Victoria Beckham Super Bowl, Net-a-Porter Founder’s $145 Million Breakup, Nepo Baby Boom & More
Victoria Beckham Super Bowl
Netflix has announced the release date of what will be one of the defining events of our generation: Victoria Beckham, the documentary.
This is my Super Bowl. My Christmas morning. My wedding day. The birth of my future child. Their graduation. Their wedding. My retirement.
Stay tuned.
Nepo Baby Boom
Welcome to a golden age of DNA. My week began with Robert Irwin’s Bonds-clad crotch looming over my morning walk, before a mindless scroll delivered Patrick Schwarzenegger’s wedding — which could double as a hens, given the volume of cowboy hats — Apple Martin’s Self Portrait ambassadorship, and Sunday Rose Kidman Urban (a person, not a law firm), dangerously close to a fashion runway. Somewhere in there, eight-year-old Dream Kardashian made her NYFW debut.
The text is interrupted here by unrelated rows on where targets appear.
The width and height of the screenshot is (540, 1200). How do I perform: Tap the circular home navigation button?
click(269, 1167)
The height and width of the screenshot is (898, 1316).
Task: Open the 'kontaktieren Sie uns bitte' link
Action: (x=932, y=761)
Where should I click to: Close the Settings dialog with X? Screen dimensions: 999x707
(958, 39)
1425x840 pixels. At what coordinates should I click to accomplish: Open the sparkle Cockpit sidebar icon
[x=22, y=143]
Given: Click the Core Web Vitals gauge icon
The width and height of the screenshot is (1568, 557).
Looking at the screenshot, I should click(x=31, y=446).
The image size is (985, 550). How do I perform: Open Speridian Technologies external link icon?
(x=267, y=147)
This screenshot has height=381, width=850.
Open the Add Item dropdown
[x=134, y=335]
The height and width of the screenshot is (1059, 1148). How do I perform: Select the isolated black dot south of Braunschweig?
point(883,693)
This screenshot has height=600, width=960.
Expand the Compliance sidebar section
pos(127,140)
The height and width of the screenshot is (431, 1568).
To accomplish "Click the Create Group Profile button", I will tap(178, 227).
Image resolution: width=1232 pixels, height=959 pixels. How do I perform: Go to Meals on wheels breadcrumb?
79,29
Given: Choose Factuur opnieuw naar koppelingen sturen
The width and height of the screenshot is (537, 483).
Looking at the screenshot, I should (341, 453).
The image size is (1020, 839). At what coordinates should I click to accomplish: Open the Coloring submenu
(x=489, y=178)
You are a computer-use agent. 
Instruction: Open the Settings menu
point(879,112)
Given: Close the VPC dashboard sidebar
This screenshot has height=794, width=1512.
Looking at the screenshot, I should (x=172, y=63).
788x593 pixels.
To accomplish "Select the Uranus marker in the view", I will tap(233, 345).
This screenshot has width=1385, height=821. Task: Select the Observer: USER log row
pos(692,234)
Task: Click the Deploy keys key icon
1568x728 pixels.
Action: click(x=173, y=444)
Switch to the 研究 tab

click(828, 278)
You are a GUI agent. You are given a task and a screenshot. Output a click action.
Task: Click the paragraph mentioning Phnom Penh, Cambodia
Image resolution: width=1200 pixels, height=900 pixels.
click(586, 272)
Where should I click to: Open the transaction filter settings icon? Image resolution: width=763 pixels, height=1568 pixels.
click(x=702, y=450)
But the nepotism boom goes beyond catwalks and clickbait. Last week, Lachlan Murdoch cemented his place as the chosen son, buying out his siblings to secure his father’s media empire and another quarter-century of the family’s grip on the global news cycle.
So the question isn’t if nepo babies inherit the world, but what they’ll do with it. Should we start pre-production on With Love, Lillibet?
Sheenanigans
Celebrity documentaries are as ubiquitous as skincare brands, surely an eight-part Eddie McGuire series can’t be far off, but aka Charlie Sheen had me salivating for more.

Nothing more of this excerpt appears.